Your answer should consist of each line from the data below that contains "menu".

↓

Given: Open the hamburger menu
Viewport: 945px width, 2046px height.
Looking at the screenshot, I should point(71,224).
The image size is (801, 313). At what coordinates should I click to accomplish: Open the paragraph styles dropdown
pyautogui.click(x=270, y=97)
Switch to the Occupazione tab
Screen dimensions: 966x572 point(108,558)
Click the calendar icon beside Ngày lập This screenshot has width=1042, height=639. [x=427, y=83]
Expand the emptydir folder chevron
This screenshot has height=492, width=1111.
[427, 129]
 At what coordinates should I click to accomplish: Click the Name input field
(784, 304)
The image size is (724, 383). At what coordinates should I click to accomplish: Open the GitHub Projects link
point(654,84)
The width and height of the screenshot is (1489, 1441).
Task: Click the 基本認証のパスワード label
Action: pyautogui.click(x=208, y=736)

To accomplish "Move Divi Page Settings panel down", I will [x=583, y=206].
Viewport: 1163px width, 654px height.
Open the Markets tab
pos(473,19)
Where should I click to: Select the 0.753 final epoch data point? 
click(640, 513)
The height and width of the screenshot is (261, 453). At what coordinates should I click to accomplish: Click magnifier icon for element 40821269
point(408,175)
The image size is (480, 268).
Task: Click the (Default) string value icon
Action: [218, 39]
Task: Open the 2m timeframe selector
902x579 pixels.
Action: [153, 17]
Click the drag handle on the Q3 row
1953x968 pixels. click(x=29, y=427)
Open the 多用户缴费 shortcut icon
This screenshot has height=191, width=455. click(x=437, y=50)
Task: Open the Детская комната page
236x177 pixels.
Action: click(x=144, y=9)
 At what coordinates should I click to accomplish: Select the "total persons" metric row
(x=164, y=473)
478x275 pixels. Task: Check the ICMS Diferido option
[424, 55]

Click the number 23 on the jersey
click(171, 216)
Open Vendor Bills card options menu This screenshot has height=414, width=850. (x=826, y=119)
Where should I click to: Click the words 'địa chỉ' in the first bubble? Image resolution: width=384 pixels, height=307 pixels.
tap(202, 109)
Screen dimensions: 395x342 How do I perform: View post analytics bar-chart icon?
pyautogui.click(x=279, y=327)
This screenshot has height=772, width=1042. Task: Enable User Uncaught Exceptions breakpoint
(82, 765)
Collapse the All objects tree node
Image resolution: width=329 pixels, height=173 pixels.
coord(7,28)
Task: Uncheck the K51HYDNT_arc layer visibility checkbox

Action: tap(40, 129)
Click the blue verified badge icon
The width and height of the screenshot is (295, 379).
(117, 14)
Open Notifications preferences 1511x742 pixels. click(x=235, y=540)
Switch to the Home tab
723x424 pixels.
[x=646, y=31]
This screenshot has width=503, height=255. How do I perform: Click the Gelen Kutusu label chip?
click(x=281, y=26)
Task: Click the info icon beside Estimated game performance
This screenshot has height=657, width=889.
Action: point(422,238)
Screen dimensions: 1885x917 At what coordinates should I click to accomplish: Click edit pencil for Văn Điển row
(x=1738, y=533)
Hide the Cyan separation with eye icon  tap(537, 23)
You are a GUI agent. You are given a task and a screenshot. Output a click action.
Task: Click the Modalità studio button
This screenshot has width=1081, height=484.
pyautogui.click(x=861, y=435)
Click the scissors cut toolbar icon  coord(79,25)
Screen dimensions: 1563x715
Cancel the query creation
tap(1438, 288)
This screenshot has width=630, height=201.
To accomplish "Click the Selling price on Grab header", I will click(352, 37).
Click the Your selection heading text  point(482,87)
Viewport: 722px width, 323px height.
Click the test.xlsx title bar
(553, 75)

↑

_Result below_
Given: Open the hamburger menu
Open Vendor Bills card options menu This screenshot has height=414, width=850. (x=826, y=119)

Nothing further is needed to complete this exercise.